** Given problem **
Render the items from the line containing "Go to Living room breadcrumb" through the line containing "Action: [318, 499]", both included, as a two-column CSV with the headers instruction and action. Give one row per item with each field quoted and line breaks turned into spaces, and leave the pictures out.

** START Records provided **

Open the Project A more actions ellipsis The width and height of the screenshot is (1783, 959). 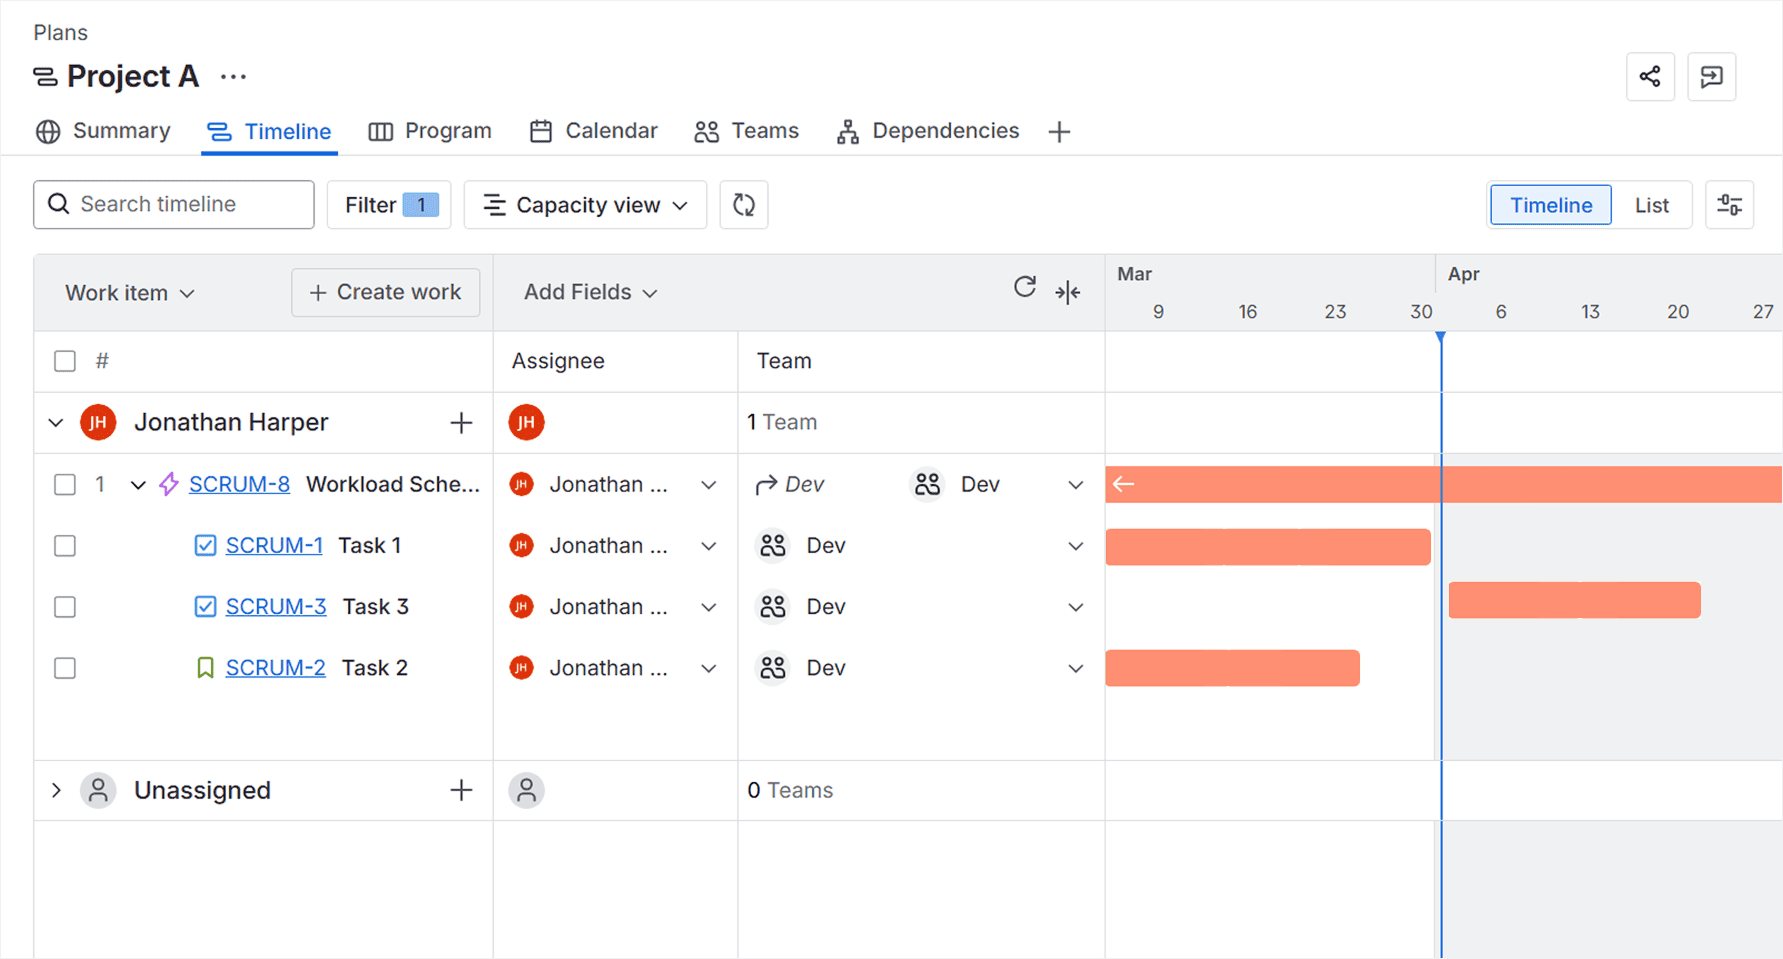pyautogui.click(x=233, y=77)
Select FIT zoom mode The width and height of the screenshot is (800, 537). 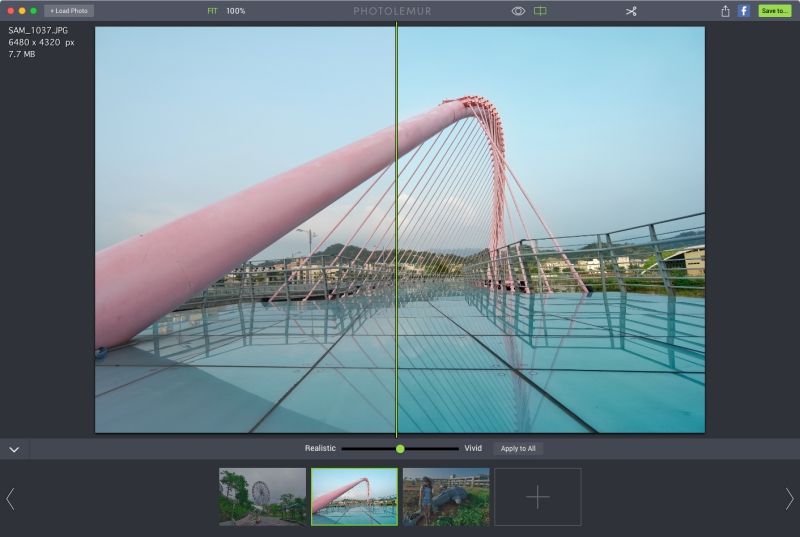click(212, 11)
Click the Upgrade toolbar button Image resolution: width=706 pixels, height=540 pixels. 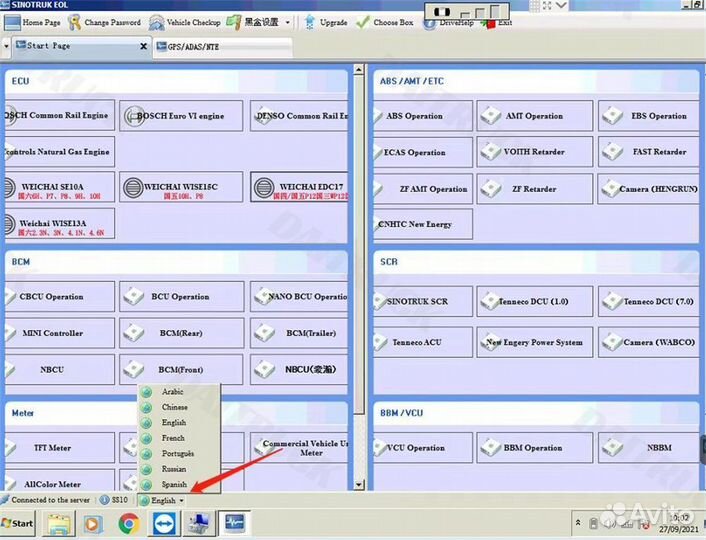(x=326, y=22)
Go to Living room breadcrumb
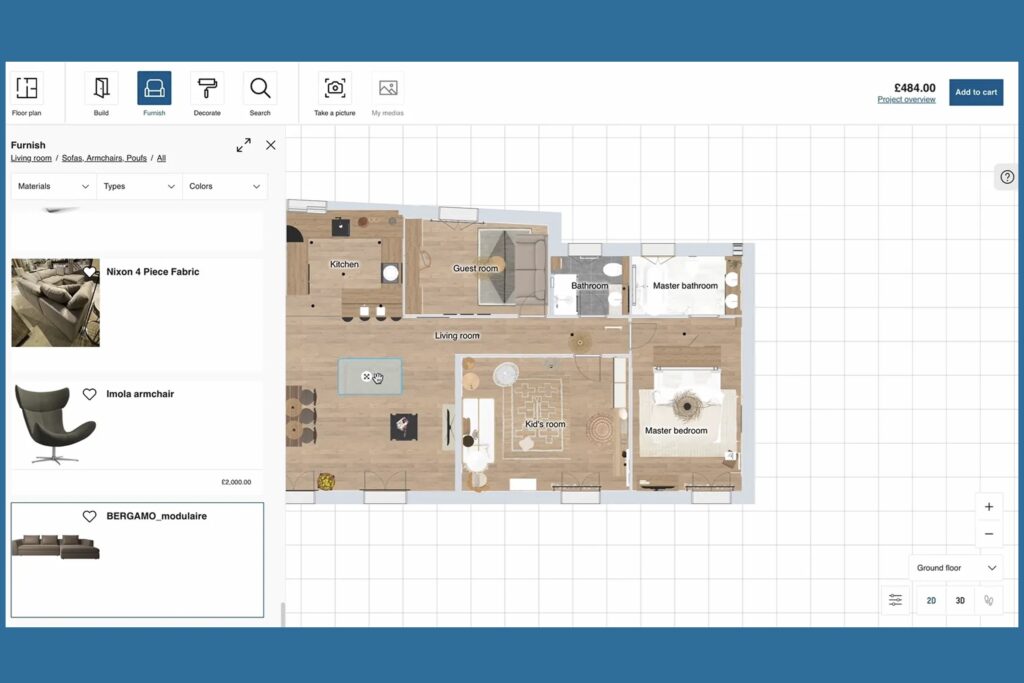Viewport: 1024px width, 683px height. click(x=31, y=158)
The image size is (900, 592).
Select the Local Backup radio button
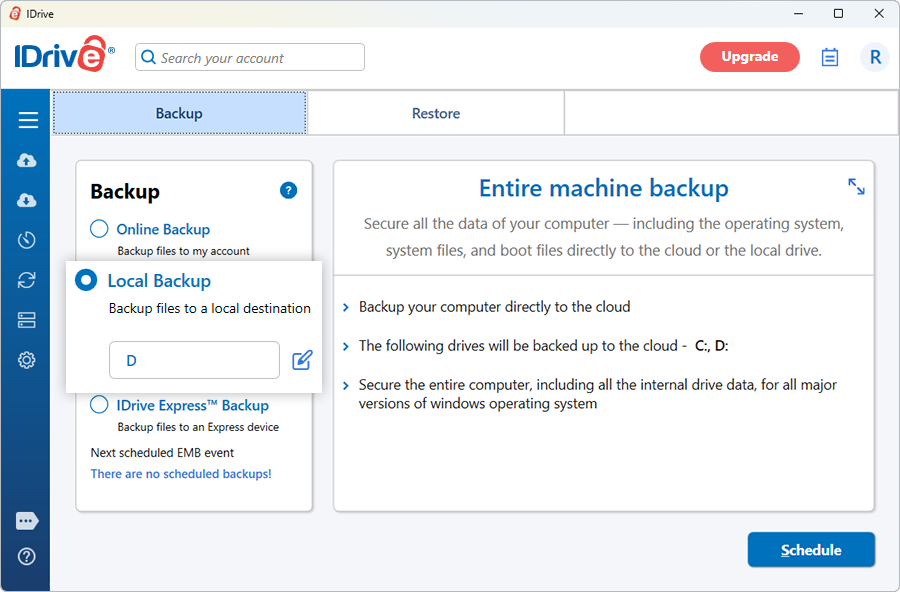click(x=86, y=280)
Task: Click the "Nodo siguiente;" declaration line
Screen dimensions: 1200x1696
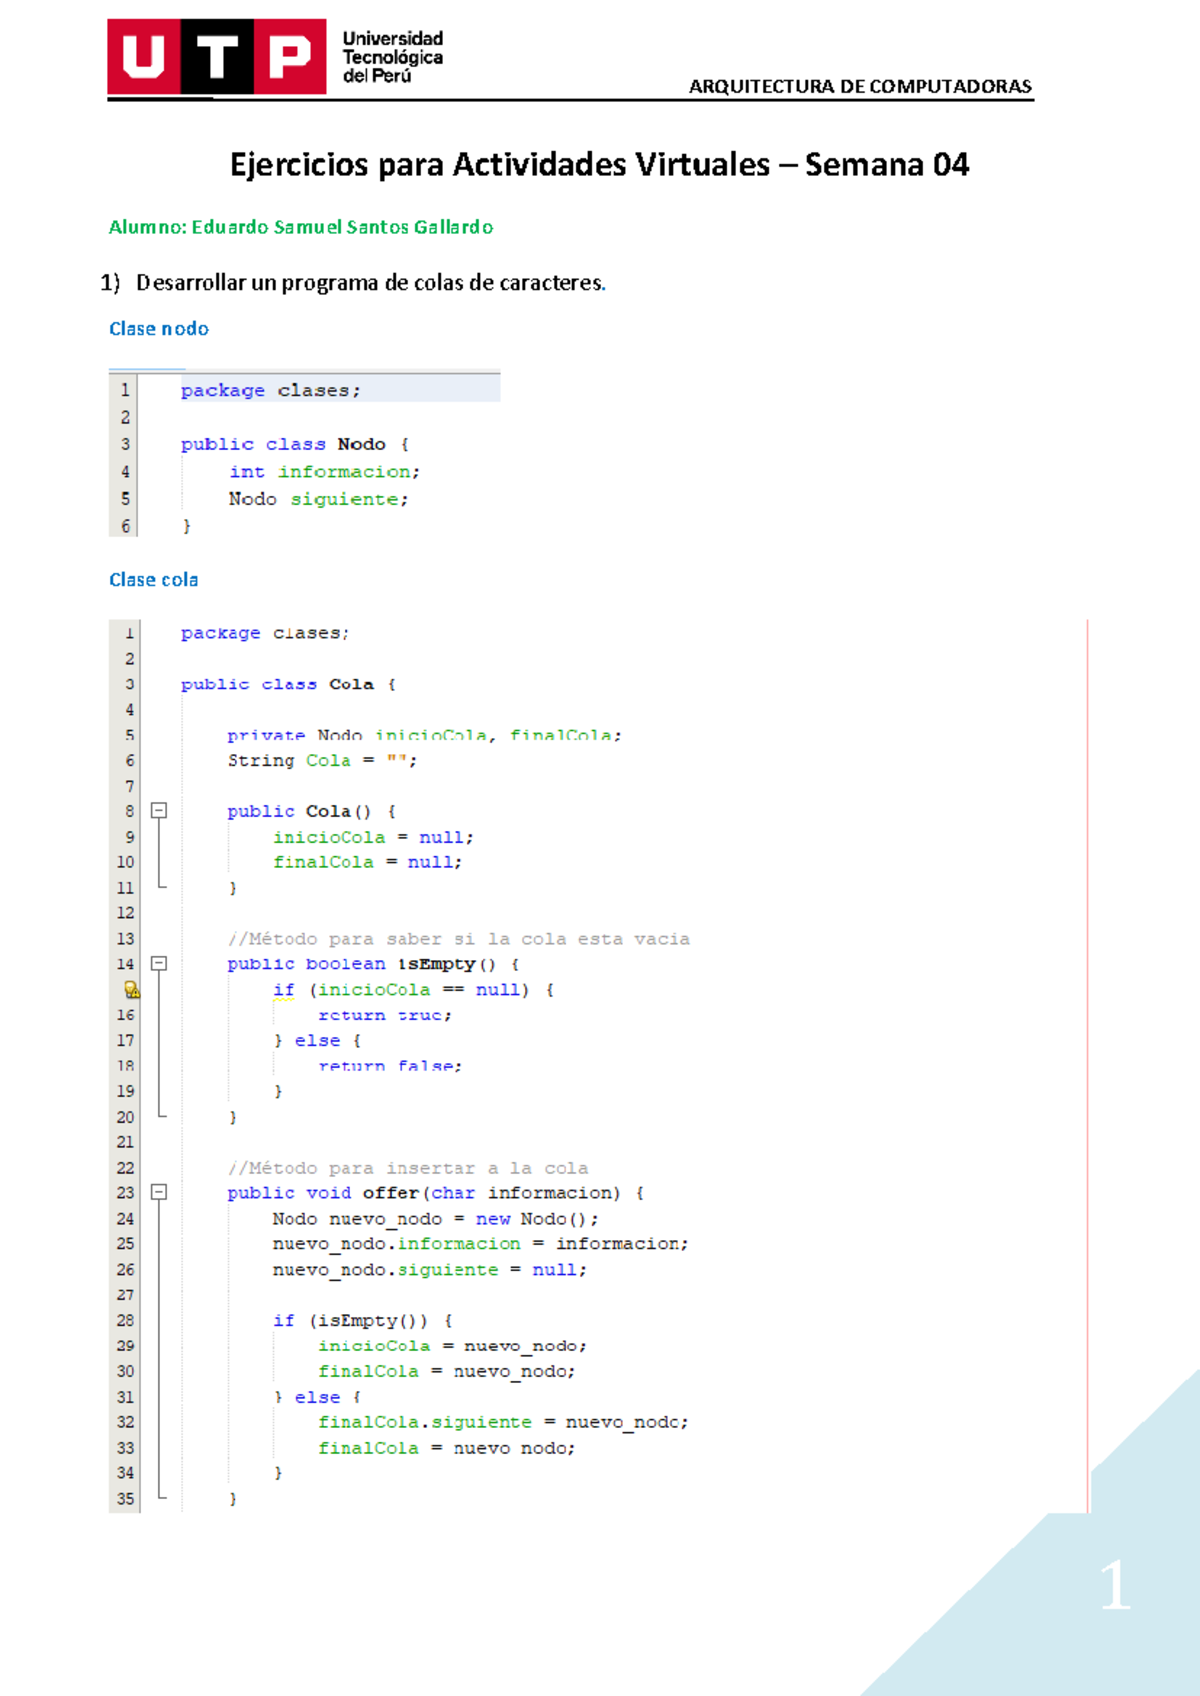Action: [318, 499]
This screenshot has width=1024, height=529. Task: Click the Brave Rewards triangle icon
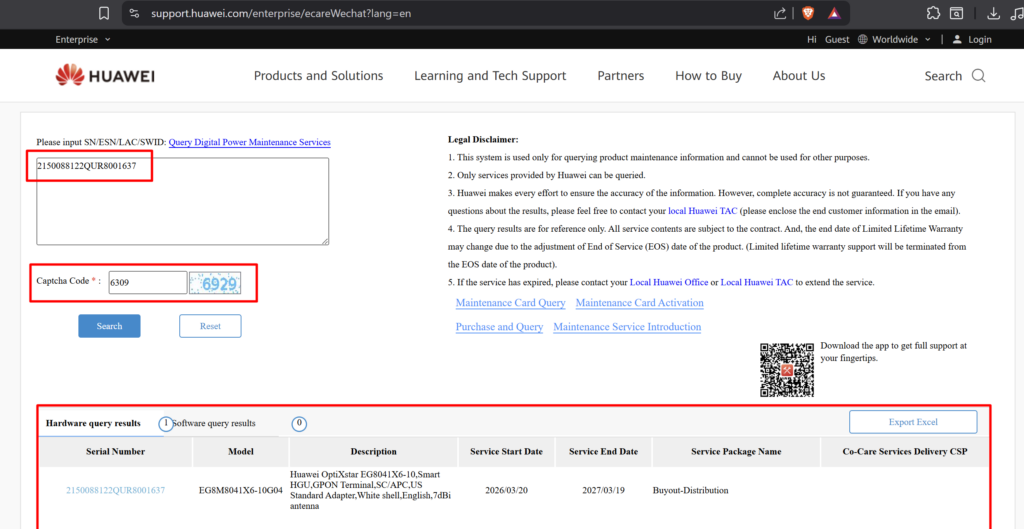834,13
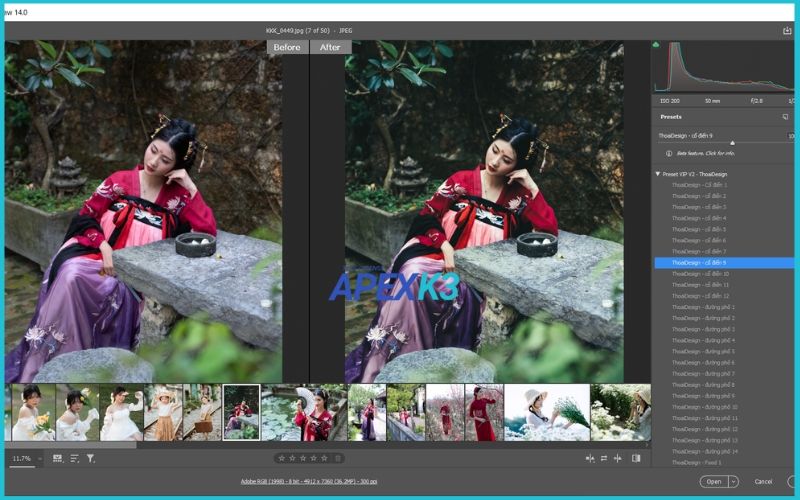Click the trash icon beside star rating
Image resolution: width=800 pixels, height=500 pixels.
click(x=338, y=458)
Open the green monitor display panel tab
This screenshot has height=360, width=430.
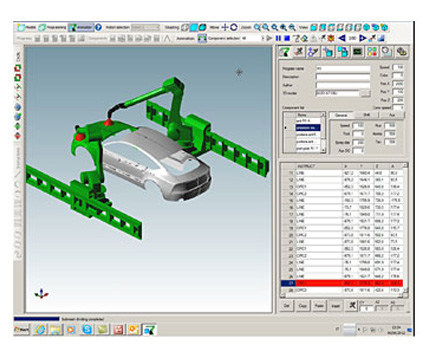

** END Records provided **

** Solution for this problem **
instruction,action
"Go to Living room breadcrumb","Viewport: 1024px width, 683px height. click(x=31, y=158)"
"The image size is (900, 592). Select the Local Backup radio button","click(x=86, y=280)"
"Task: Click the ""Nodo siguiente;"" declaration line Screen dimensions: 1200x1696","Action: [318, 499]"